Losing fat requires the body to be in a caloric deficit, which means using more energy than your body takes in. This can be accomplished by restricting calories through diet and/or increasing calories used though exercise, and most people usually typically use some combination of the two. This is sometimes referred to as “calories in/calories out.”
Which brings us back to sleep. Losing sleep can sabotage your fat loss goals by hijacking both the “calories in” AND “calories out” sides of the equation. Here’s how: Lack of healthy sleep throws off your body’s hormonal profile. This includes the hormones that regulate your appetite: ghrelin, which is associated with feelings of hunger, and leptin, which is associated with feelings of fullness. Ghrelin concentrations are known to spike right before meals, prompting you to eat.

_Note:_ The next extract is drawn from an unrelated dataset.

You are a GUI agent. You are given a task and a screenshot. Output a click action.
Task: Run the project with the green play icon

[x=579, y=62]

Lack of sleep can severely interfere with your body’s ghrelin/leptin balance, resulting in an increase in ghrelin and a reduction in leptin levels. Essentially, the less you sleep, the more you mess with the hormones that regulate your hunger levels.

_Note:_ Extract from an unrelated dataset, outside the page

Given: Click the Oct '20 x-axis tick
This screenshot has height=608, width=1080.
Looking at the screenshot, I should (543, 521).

It’s already hard enough to restrict your caloric intake when you’re trying to lose fat mass. Imagine how much more difficult it will be if you’re sleep deprived and make your body tell your brain that it’s hungrier than normal.
Then you’re supposed to resist your body’s hormonal demands when you’re a) already tired from lack of sleep b) tired from being in a caloric deficit or c) probably hungry from making changes in your diet?
Sleep, and the lack of sleep, also has a significant effect on the second group of hormones, the catabolic hormones, and specifically a hormone called cortisol.
Cortisol is a hormone that is released in response to stress. It’s designed to break down tissue – including muscle tissue – for the purpose of giving the body energy it needs to deal with whatever stressful situation your body has to deal with. As it turns out, sleep can have an effect on cortisol secretion as well, but if your goal is to increase your muscle mass, it’s not a positive one.
Research has shown that during both restricted sleep and complete sleep deprivation, cortisol levels were elevated the following evening by 37-45%, potentially “accelerating the development of metabolic and cognitive consequences of glucocorticoid excess.”
In plain speech, because cortisol has a catabolic (muscle-reducing) effect, increased cortisol levels due to lack of sleep can threaten your muscle development. Once you add in the reduced GH and testosterone levels produced by lack of sleep, the overall effect of not sleeping enough can seriously hamper your efforts to gain muscle and increase your Lean Body Mass.